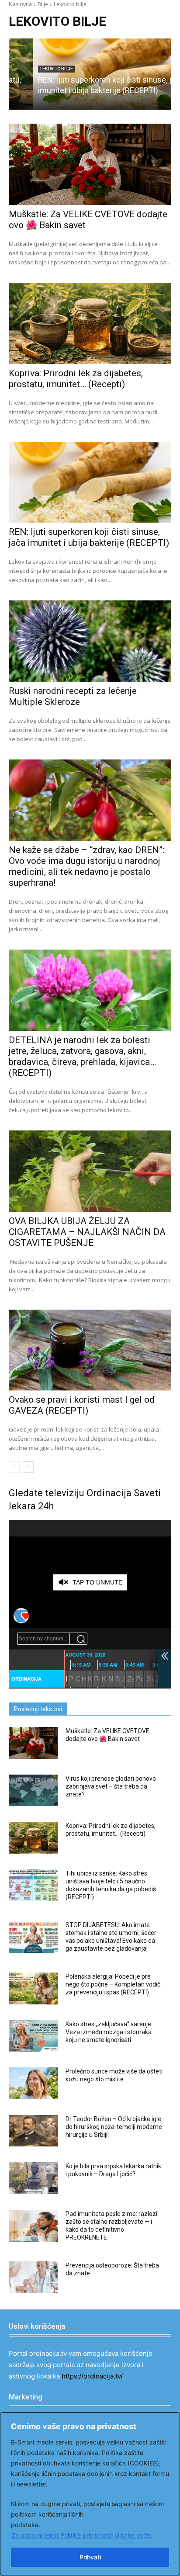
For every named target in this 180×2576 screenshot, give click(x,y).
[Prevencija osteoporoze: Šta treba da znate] (33, 2277)
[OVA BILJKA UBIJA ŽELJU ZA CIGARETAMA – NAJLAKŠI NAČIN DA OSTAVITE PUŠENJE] (90, 1171)
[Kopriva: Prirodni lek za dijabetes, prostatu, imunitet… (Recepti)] (90, 323)
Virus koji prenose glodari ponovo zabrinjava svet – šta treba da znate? (111, 1786)
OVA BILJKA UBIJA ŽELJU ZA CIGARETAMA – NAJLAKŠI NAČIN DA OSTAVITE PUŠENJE (87, 1232)
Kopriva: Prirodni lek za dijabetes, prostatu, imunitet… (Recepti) (76, 378)
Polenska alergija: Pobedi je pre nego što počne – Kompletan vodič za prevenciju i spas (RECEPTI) (113, 1984)
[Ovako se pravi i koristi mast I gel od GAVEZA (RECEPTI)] (90, 1350)
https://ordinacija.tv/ (92, 2376)
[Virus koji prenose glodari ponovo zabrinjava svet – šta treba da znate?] (33, 1790)
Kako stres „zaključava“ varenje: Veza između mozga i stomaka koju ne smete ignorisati (109, 2032)
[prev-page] (14, 1467)
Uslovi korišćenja (37, 2326)
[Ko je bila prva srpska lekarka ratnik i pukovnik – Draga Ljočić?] (33, 2178)
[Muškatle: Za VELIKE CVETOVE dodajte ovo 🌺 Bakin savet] (90, 164)
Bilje (43, 4)
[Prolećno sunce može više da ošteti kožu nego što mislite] (33, 2083)
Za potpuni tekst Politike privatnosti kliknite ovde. (81, 2535)
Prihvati (90, 2557)
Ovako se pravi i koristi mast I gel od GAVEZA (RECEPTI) (82, 1405)
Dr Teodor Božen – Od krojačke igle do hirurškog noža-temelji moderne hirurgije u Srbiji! (114, 2126)
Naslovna (20, 4)
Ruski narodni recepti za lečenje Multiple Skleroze (73, 696)
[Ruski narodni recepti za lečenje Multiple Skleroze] (90, 641)
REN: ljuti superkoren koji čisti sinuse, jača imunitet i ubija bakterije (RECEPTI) (89, 537)
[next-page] (28, 1467)
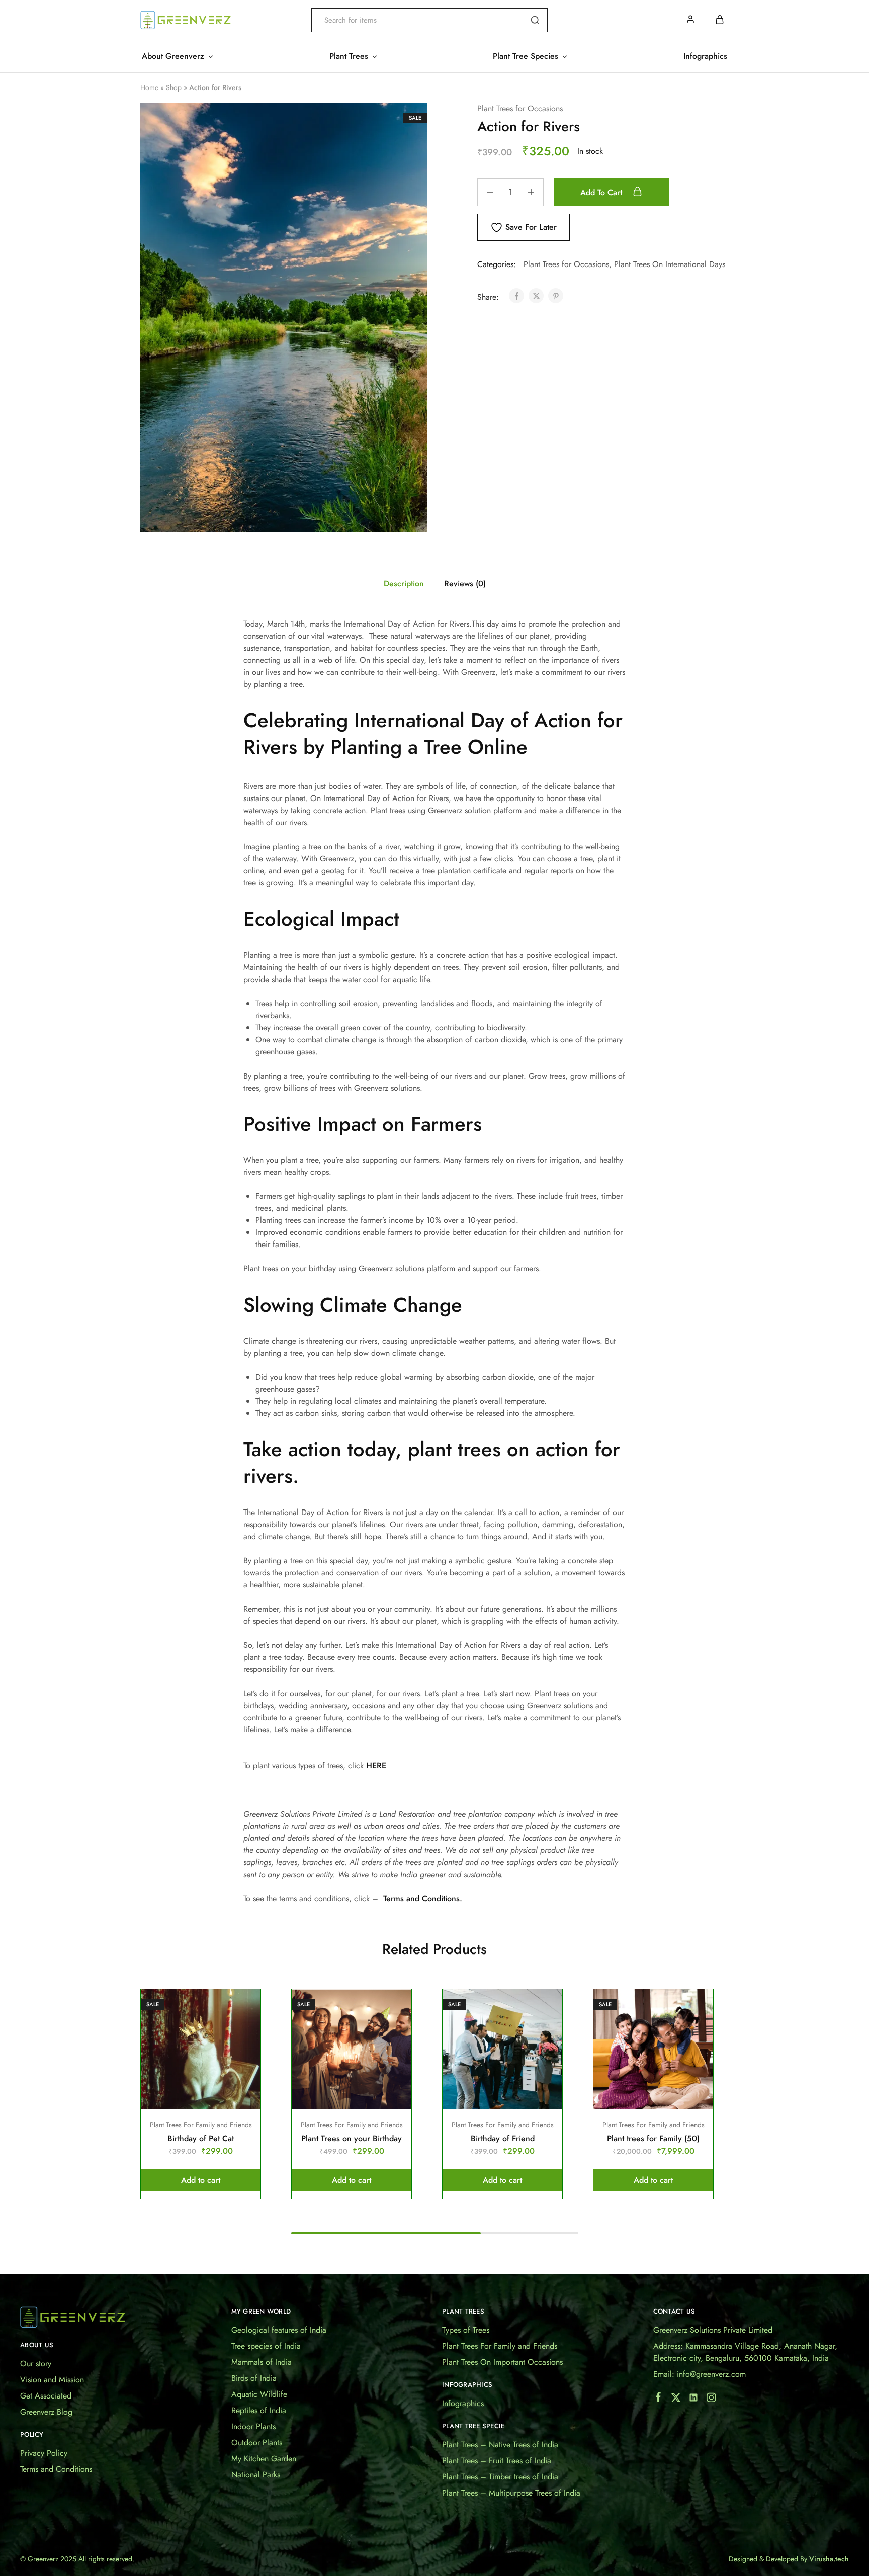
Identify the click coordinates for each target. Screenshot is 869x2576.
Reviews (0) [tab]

⁂

PROBLEM — Transcribe the full listing above exactly as it stands, minus the pictures.

WRITTEN ANSWER —
For every named target in this 180×2576 screenshot, give click(x,y).
[Prevencija osteoporoze: Šta treba da znate] (33, 2277)
[OVA BILJKA UBIJA ŽELJU ZA CIGARETAMA – NAJLAKŠI NAČIN DA OSTAVITE PUŠENJE] (90, 1171)
[Kopriva: Prirodni lek za dijabetes, prostatu, imunitet… (Recepti)] (90, 323)
Virus koji prenose glodari ponovo zabrinjava svet – šta treba da znate? (111, 1786)
OVA BILJKA UBIJA ŽELJU ZA CIGARETAMA – NAJLAKŠI NAČIN DA OSTAVITE PUŠENJE (87, 1232)
Kopriva: Prirodni lek za dijabetes, prostatu, imunitet… (Recepti) (76, 378)
Polenska alergija: Pobedi je pre nego što počne – Kompletan vodič za prevenciju i spas (RECEPTI) (113, 1984)
[Ovako se pravi i koristi mast I gel od GAVEZA (RECEPTI)] (90, 1350)
https://ordinacija.tv/ (92, 2376)
[Virus koji prenose glodari ponovo zabrinjava svet – šta treba da znate?] (33, 1790)
Kako stres „zaključava“ varenje: Veza između mozga i stomaka koju ne smete ignorisati (109, 2032)
[prev-page] (14, 1467)
Uslovi korišćenja (37, 2326)
[Ko je bila prva srpska lekarka ratnik i pukovnik – Draga Ljočić?] (33, 2178)
[Muškatle: Za VELIKE CVETOVE dodajte ovo 🌺 Bakin savet] (90, 164)
Bilje (43, 4)
[Prolećno sunce može više da ošteti kožu nego što mislite] (33, 2083)
Za potpuni tekst Politike privatnosti kliknite ovde. (81, 2535)
Prihvati (90, 2557)
Ovako se pravi i koristi mast I gel od GAVEZA (RECEPTI) (82, 1405)
Dr Teodor Božen – Od krojačke igle do hirurškog noža-temelji moderne hirurgije u Srbiji! (114, 2126)
Naslovna (20, 4)
Ruski narodni recepti za lečenje Multiple Skleroze (73, 696)
[Ruski narodni recepti za lečenje Multiple Skleroze] (90, 641)
REN: ljuti superkoren koji čisti sinuse, jača imunitet i ubija bakterije (RECEPTI) (89, 537)
[next-page] (28, 1467)
Identify the click coordinates for each target. Screenshot is 869x2576.
Reviews (0) [tab]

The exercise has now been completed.